I had some options in front of me. Rewrite the entire book, that was undeniably the best option in terms of putting out the best possible product. I could continue to nitpick so many parts and have the novel be parts older draft, parts newer. I did the latter for a while because it seemed like a less daunting task. However I soon realized the specific voice I wrote in then, was not the one I wrote during the original draft.
So I tried to restart. I hit CTRL-N on Microsoft Word and began with a fresh blank document. Spoiler: It didn’t work.
So much time had gone by that I found myself out of love with the story and its characters. It was horrible when I realized this.

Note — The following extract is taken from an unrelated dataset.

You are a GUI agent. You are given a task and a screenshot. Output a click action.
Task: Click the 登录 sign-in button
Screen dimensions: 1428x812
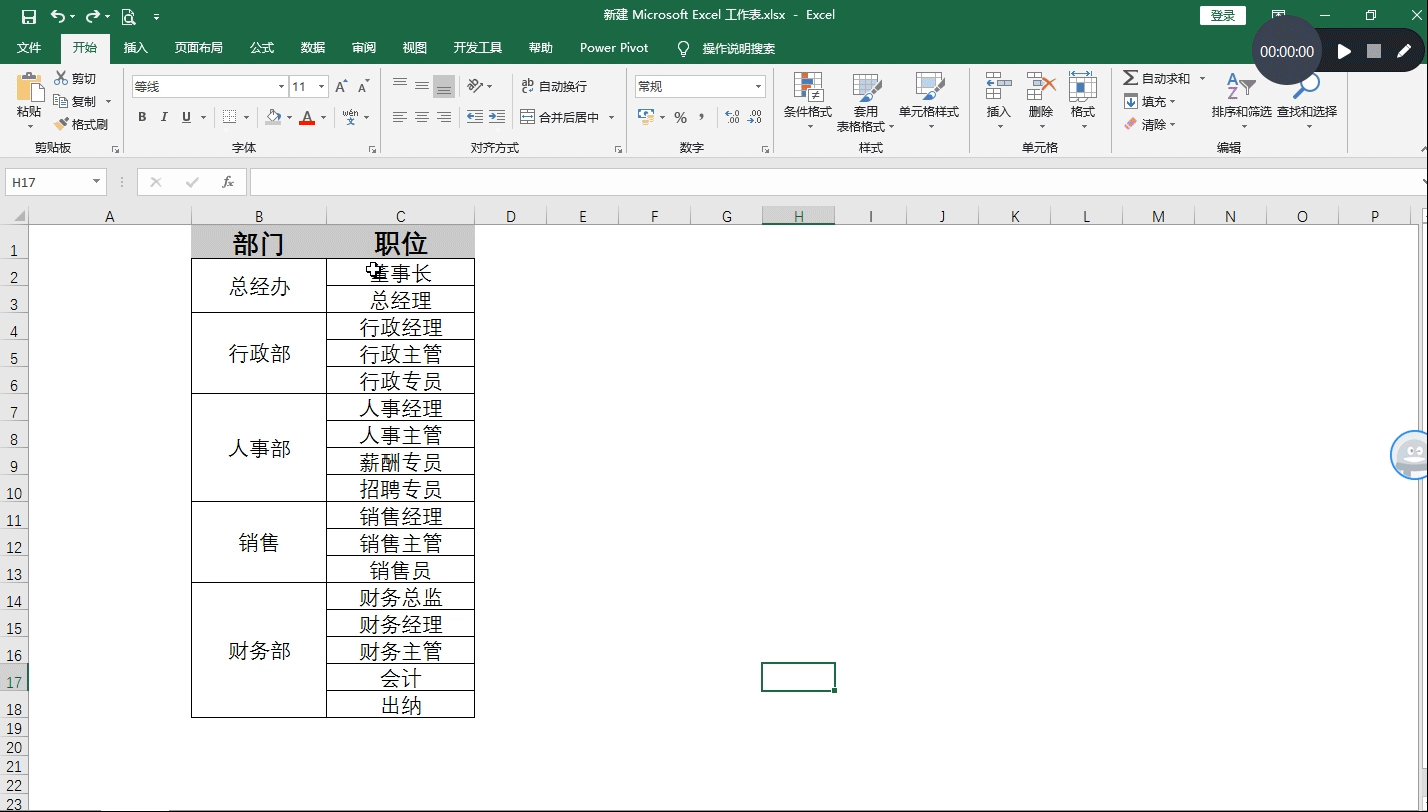point(1222,15)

The actual thought of giving the story up was one I wasn’t familiar with and I hated it. Especially after so much time, so much work and effort; how could I give up? Writers were never supposed to give up were they?
I fought with this feeling for months. I didn’t touch the forever work in progress that my novel was. I spoke with other writers about it. Some of them had experience with this, others hadn’t. But the most appealing advice I was given was to let it go.
“Tell yourself it’s over. Close the document and tell yourself the book isn’t meant to be finished,” a friend said.
And I did. I told myself ‘this book will never be published. It will never be read by anyone but myself. It will never truly complete. When I did this, I was surprised to find myself feeling very okay. It was freeing to not be burdened by the thought of finishing it. Because even still there were two things that could happen: First, this renewed feeling could give me new life and vigor to maybe try again with it, or lastly, be actually done with it. It would just take believing that I would never open that document again.
Nearly a year later, I have never opened the document again and I’m okay with it. I’ve flirted with other stories, but I’m taking my time. Even though While The Tide Rolled In will never be read by anyone – and that does suck to think about sometimes, I still grew as a writer.
Your work doesn’t need to be finished or published in order for you to progress into the next place you’re supposed to be.
I’m not telling you to give up. But if you find yourself at constant war with a piece of work and that mountain isn’t giving way, maybe allow yourself the ability to not only take a break, but to walk away and not come back and write something even better.